Taken together, these cases pose new challenges to officials’ ability to protect public health. The decisions with regard to free exercise of religion suggest that health orders will face strict scrutiny if they regulate religious practices more strictly than any secular activity that courts deem similar. Any restrictions that touch on religious activities may therefore be constitutionally suspect.

A key question is how these rulings will affect vaccination mandates and other public health laws that don’t directly implicate worship. Though courts have consistently held that neutral, generally applicable vaccination mandates needn’t include religious exemptions, Tandon suggests a reduced willingness to view laws that include some exemptions as neutral. Also, in June 2021, in Fulton v. City of Philadelphia, five justices voiced concerns about Employment Division v. Smith, a 1990 holding that neutral laws of general applicability shouldn’t receive strict scrutiny when challenged on free-exercise grounds. Although Fulton didn’t decide whether Smith should be overruled, it did hold that a law permitting individualized exceptions wasn’t generally applicable and that strict scrutiny therefore applied. This holding creates further uncertainty about how courts will view vaccination mandates that allow exemptions. To date, most lower courts that have heard challenges to Covid-19 vaccination mandates have upheld them without mentioning Fulton or deciding whether a religious exemption was required. However, on August 31, 2021, in Dahl v. Board of Trustees, a federal district court temporarily blocked enforcement of a university vaccination mandate against an athlete whose religious exemption request was denied. In a sparsely reasoned decision citing Fulton, it deemed strict scrutiny appropriate because the mandate had a mechanism for individualized religious exemptions.

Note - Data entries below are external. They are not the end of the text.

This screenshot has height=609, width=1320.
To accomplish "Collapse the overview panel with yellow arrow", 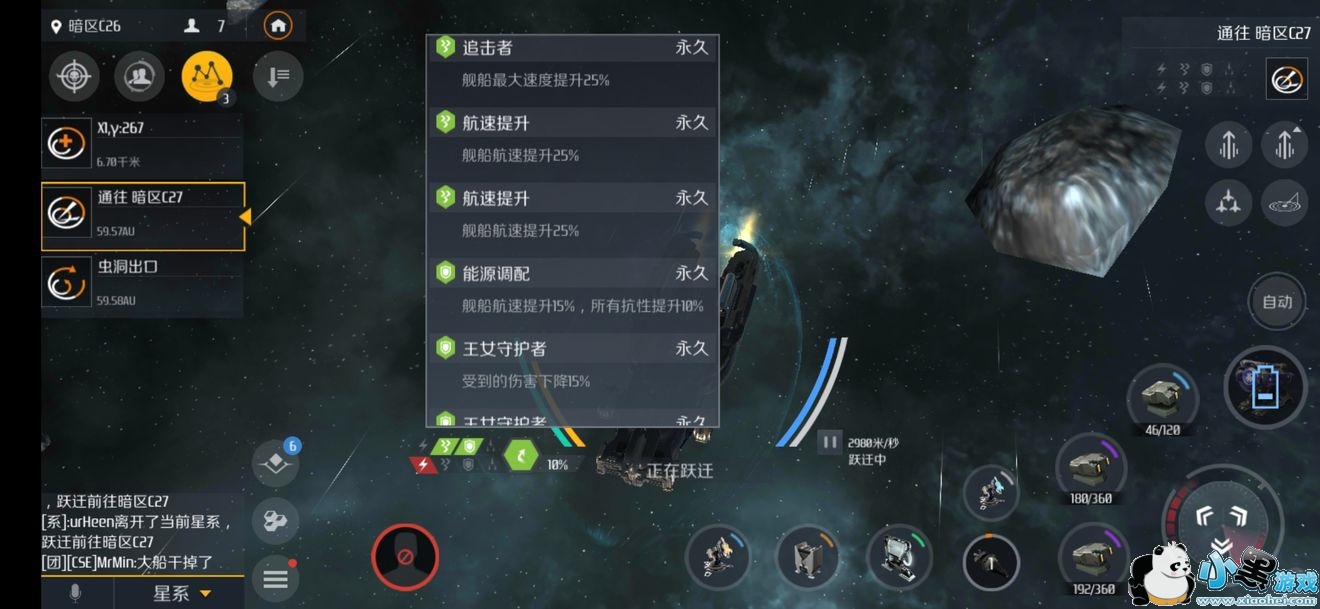I will tap(244, 216).
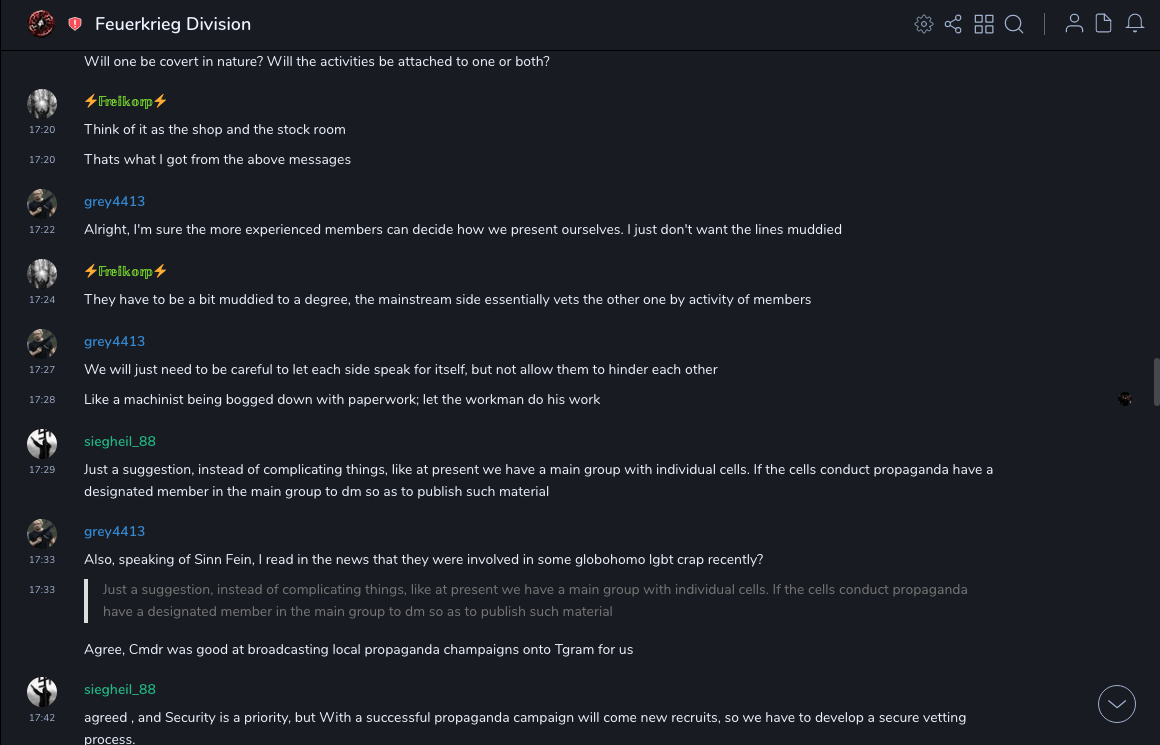
Task: Open grey4413 username above the 17:22 message
Action: click(x=114, y=201)
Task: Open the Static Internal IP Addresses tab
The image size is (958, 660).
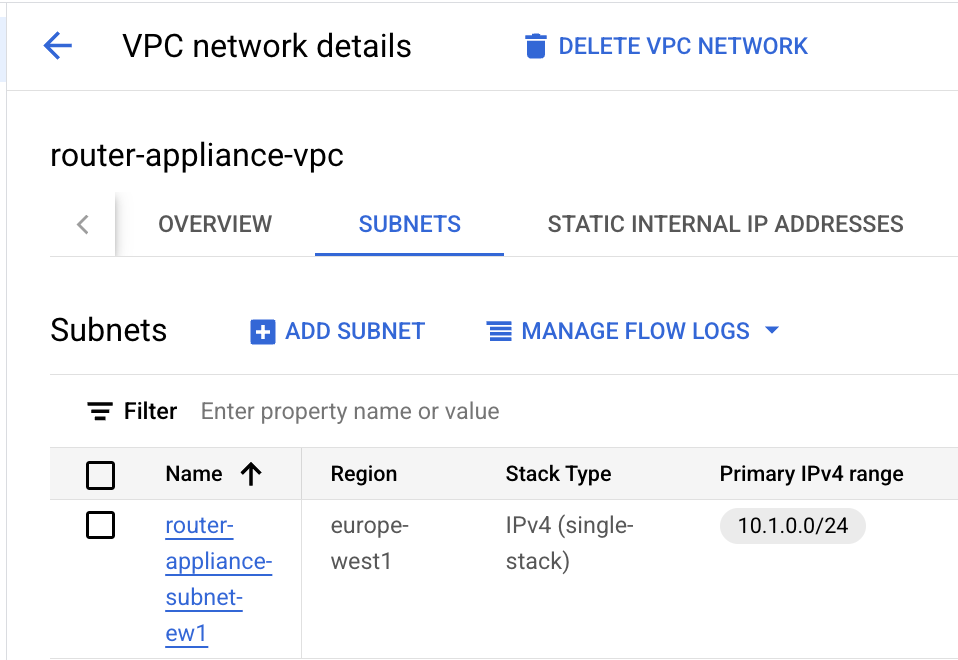Action: [725, 224]
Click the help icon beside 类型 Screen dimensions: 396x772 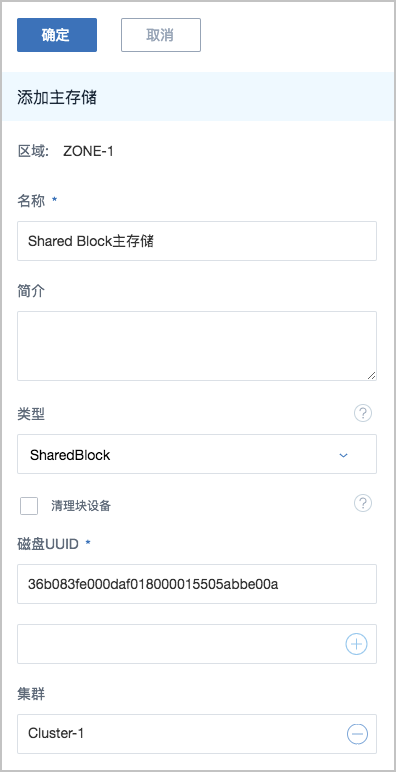click(x=363, y=414)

Apart from religion-related cases, few courts adjudicating Covid-related claims have shown an interest in expanding individual rights. Nevertheless, there are indications of a growing unwillingness to read executive powers expansively. The potential implications of the Supreme Court’s decision regarding the CDC’s authority are especially troubling. To ensure that the CDC isn’t hobbled during future outbreaks, we believe that Congress should clarify that it intends the agency to have broader powers — within constitutional limits. Many state legislatures are moving in the opposite direction by enacting or considering legislation stripping officials of public health powers.5

Emergencies can lead to abuses of authority and the disregard of individual rights. Courts are rightly charged with rectifying such abuses. But in their zeal to protect religious liberty and constrain executive action, courts may be leaving officials with fewer tools to fight Covid-19 and the next pandemic.